Dans discussion opens by asserting that there exists some relationships between the human and the universe. While the reasons for his non-persuasiveness is understandable, it remains to be seen how one, especially people who share a somewhat different view for other reasons can readily throw away their own notions to take his. Dan did not only conclude so early in his paper on this matter, but also employed the greatest elements of his argument prematurely. Quantum physics, as an evidence could have done well in the paper, coming at an advanced stage of the argument or as the climax.
Dans level-headedness shows where he described the Renaissance as being responsible for the change in the human approach to knowledge that swept through Europe at some point in their history, a change that culminated in the Age of reason, known as the Enlightenment era.

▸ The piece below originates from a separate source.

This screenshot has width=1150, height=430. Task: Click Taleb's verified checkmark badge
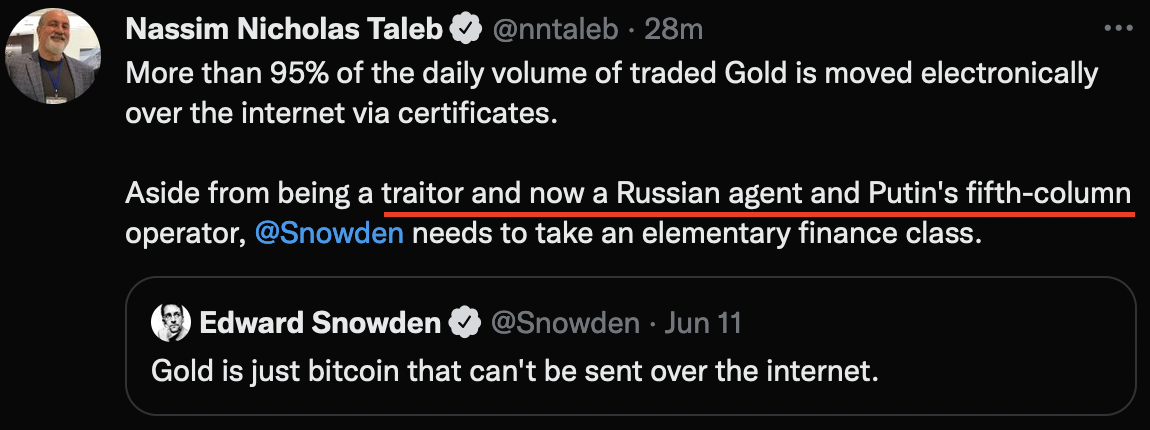click(x=463, y=30)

What Dan failed to do; however is to structure the paper in such ways that the argument can be followed judiciously. Perhaps, it would have been better, if he had started with Heraclitus, tracing the impact of his philosophy in the European world to the Church fathers, the Enlightenment era, down to modernity. The crux of his argument, which is the relationship between the human and the universe appears not to have enjoyed enough attention in the paper.

Conclusion
Heraclitus had said several hundred years back that logos or God was war and peace, hunger and fullness, winter and summer, pain and joy. His ideas, which may be understood by some as being pantheistic constitutes one of the main ideologies of the Christian religion- consequently, the  
sociological leanings of Europe. Now, in answering the question of whether the human can know and to what extent can be known, the Stoics had invented a word known as Scintilla diviniatis, stating that the mind was a subset of the „world mind (Barret, 1980). The unity of experience, glowingly represented in Quantum physics attests to the notion and this unity brings us to understanding the rationality of the universe. The effect of this ideology on science and the general system of thought of Europe was massive for many scientific methods were premised on this maxim of a rational universe. It has been said that religion has an etymology that indicates „tying together (See Barret, 1980). One should therefore not be surprised that the patristic horizon shares stunning similarities with the ancient philosophy of Heraclitus and the very recent ideas expressed in Quantum physics. Many subjects could be tied together theoretically because there exists certain relationship between them, because humans indeed interact with their universe.